Tomato & Black Olive Roasted Potatoes



I seem to always have too many potatoes on hand. I simply can't understand why my grocery store, back in the States, offers a 5lb bag of potatoes for only 10¢ less than a 10lbs bag. So of course I always go with the 10lbs bag and inevitably end up with 4(ish) quite dehydrated and sprouted potatoes. With our shoe-string budget, I will not let that happen here. With my 1kg baking potatoes for £1, I will use them all (and before they turn green). This recipe is inspired by a picture I saw in a bookstore window. I thought it looked interesting and so it would be a good use for my excess of taters. Cheap liked it, and so did I.

The Ingredients:
2 lbs potatoes, cut into cubes
1 jar/can black whole black olives
2 handfuls cherry tomatoes
1 Med onion, sliced
2 Tbs lemon juice
1/4c oil
2 cloves garlic minced or 1 tea garlic powder
4 sprigs rosemary, or whatever dried herb you have on hand that you enjoy.
Salt to taste

The Directions:
Heat oven to 450(220) Bring a pot of water to a boil and flash boil potatoes for 5 minutes.

Mix oil, lemon juice, garlic, salt, and herb and pour into roasting pan

Dump potatoes into roasting pan along with onion, cherry tomatoes, and black olives. Mix with oil/lemon mixture.

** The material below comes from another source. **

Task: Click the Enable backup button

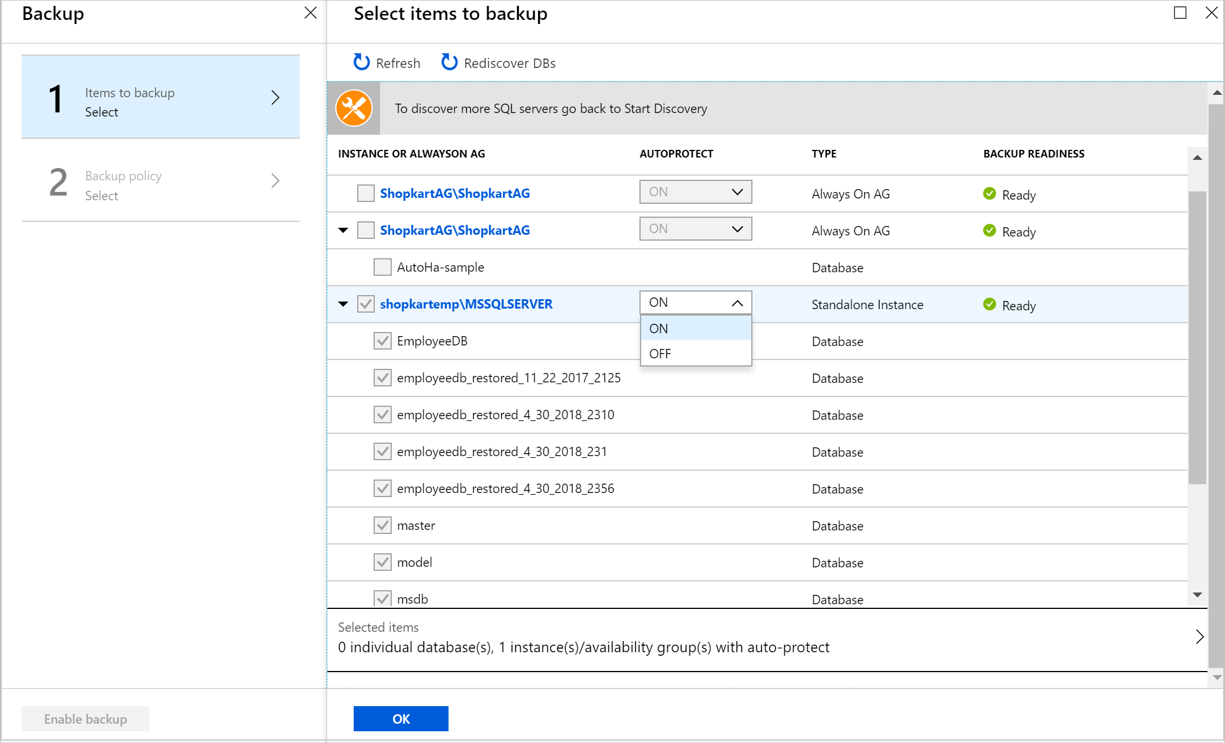Action: coord(85,718)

Put in oven for 40minutes, turning once.

When veggies are browned and crispy, take out and enjoy!

We actually found the pairing of black olives and potatoes simply delightful. I never would have thought of it on my own. Sweet Pea liked the olives but Cheap and I ate the whole thing.

Bacon & Cheddar Quiche



I just can't understand why quiche receives the misnomer of "women's food". Why is quiche the antitheses of masculinity in today's culture? Think about what's in it besides egg... lots of cheese, meat, more cheese, heavy milk. If we're talking stereotypes, isn't "women's food" supposed to be dainty and low-calorie? Quiche is one of the hardier breakfasts that one can eat, and I have yet to find a man who doesn't enjoy the tasty dish when it is served to him.

The Ingredients:
5 slices or more of crispy bacon, crumbled into bits (I truly believe you can never have enough bacon)
1 diced med onion
2 cups shredded cheddar (I used sharp/mature)
1 Tbs flour
3 eggs
1 1/2cups milk (I used 1%)
1/2 tea salt

1 pie crust- I used Light Pie Crust

The Directions:
Preheat oven to 350F (180C) and par-bake pie crust for 10 minutes. After crust is done, increase oven temperature to 400F (200C).

While crust is in the oven, beat eggs and add milk. Mix together.

Toss cheddar with the 1Tbs flour. (The flour helps thicken the quiche but won't get as clumpy since it's dispersed throughout the cheese). Reserve about 1/2 cup cheese for the top of the quiche.

Add most of the cheese/flour mixture, and all the bacon, onion, and salt to the milk/egg mixture.

Pour mixture onto par-baked crust and top with the rest of the cheese.

Bake in 400F (200C) oven for 30-35min, or until golden on top.

After baked, let the quiche rest for 10 minutes.

We love this and I switch up the meat depending on what I have on hand. Pictured above, I used English Richmond pork sausage since I had some cooked up. It was good but slightly mild for my taste. I like bacon better but both worked. Cheap liked it, Sweet Pea preferred a slice of plain whole-wheat bread. Go figure.